Me cuenta Juan Eslava Galán, que saca libro, que seguimos siendo romanos. El escritor, que cuenta la historia desde el angular del escepticismo, que es como definirse como un escéptico de la condición humana, también me comenta que estamos en declive. Así que, ahora, resulta que Europa, nuestra Europa, es la última Roma y que, como le sucedió a la primera, la de la loba, también andamos perdidos en el minué de nuestra propia decadencia, solo que, en lugar de mármoles, nosotros estamos rodeados de escaparates.

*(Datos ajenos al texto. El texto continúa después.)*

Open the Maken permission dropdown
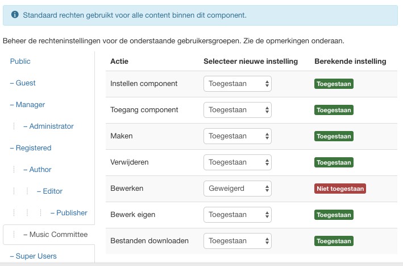The image size is (403, 266). 237,136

La decadencia, más que una realidad, es una sensación. Parece que se asemeja más a un murmullo que a esas estampas de ruinas que tanto les gustaban a los románticos y que pintaba Friedrich, que no era más que un fanático de la melancolía. Más que un síntoma, la decadencia asoma como una impresión, como cuando uno presiente que se ha pasado con la cocción de los espaguetis.
Más que con unos hechos, la decadencia empieza por un susurro, quizá porque tenemos que convencernos unos a otros. Uno siempre ha desconfiado de catastrofismos, como siempre ha desconfiado de las adaptaciones históricas de Hollywood. Lo que ocurre es que ya son tantos los intelectuales que hablan de ella que uno va a acabar aceptando el cuento. Aluden a que estamos a punto de caer bajo los bárbaros, solo que esta vez los bárbaros somos nosotros y no vienen de fuera, y aducen a síntomas como los que hicieron caer Roma: corrupción, desconfianza hacia el Estado, estigmatización de los impuestos, desigualdad y esas milongas. Como a uno se le nota la incredulidad en el rostro, un historiador me apunta un dato de Draghi: hay que invertir 800.000 millones de euros para competir con EE UU y los chinos. Llámenme materialista, pero así uno entiende mejor a qué se refieren con decadencia.